# YOUR OBJECTIVE
Give back exactly the lines from the "You are a computer-use agent." line to the final line of the records, and only those, minus any pictures.
▼
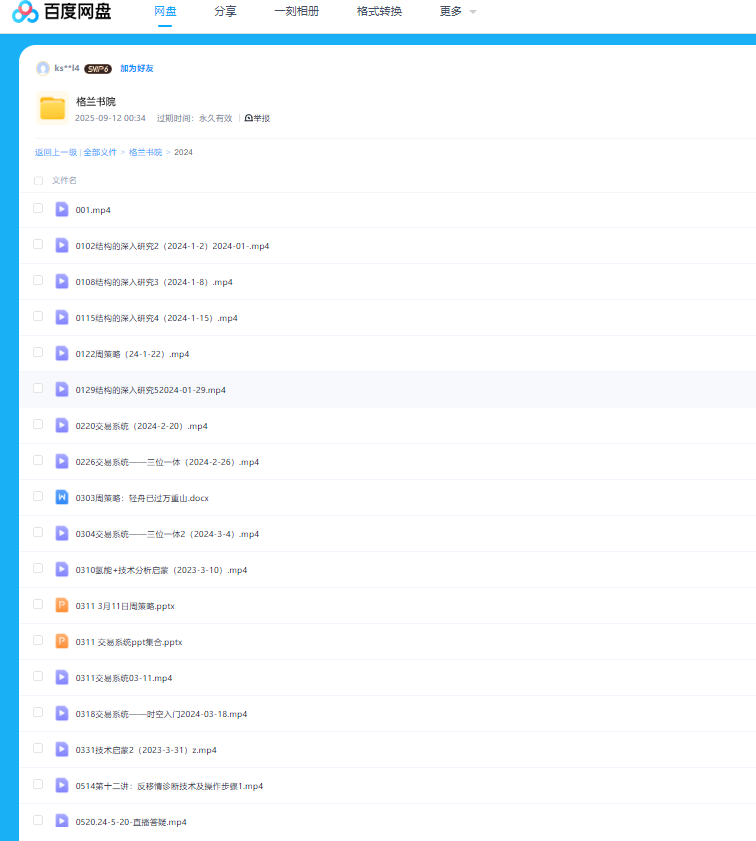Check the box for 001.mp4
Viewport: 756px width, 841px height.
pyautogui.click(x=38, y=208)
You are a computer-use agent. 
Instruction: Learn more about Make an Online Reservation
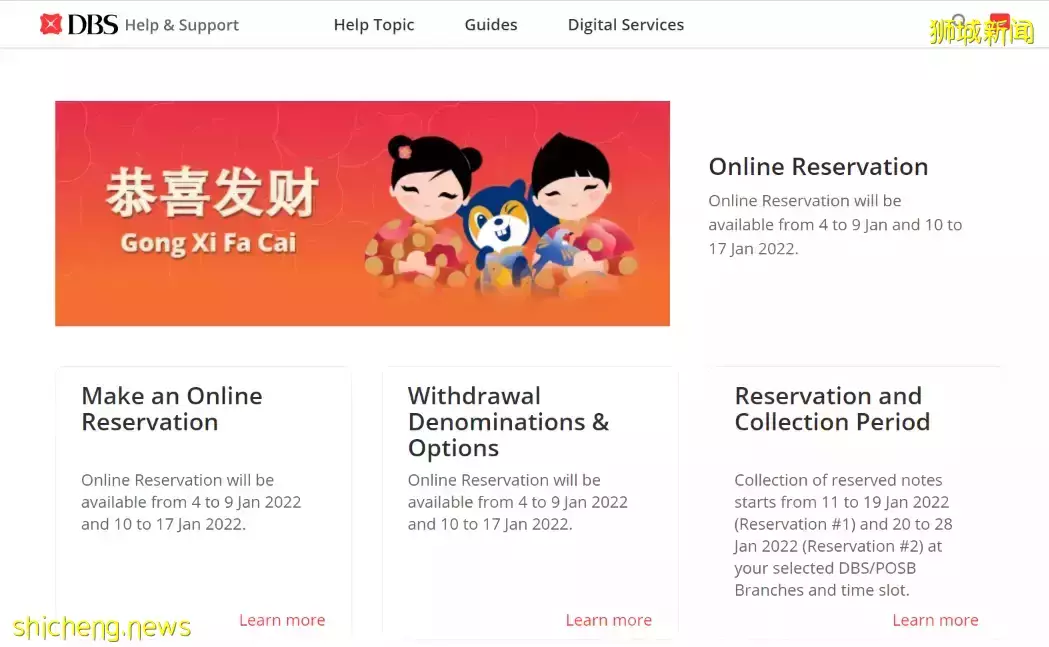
▲
# WORKED SOLUTION
You are a computer-use agent. 
Instruction: Learn more about Make an Online Reservation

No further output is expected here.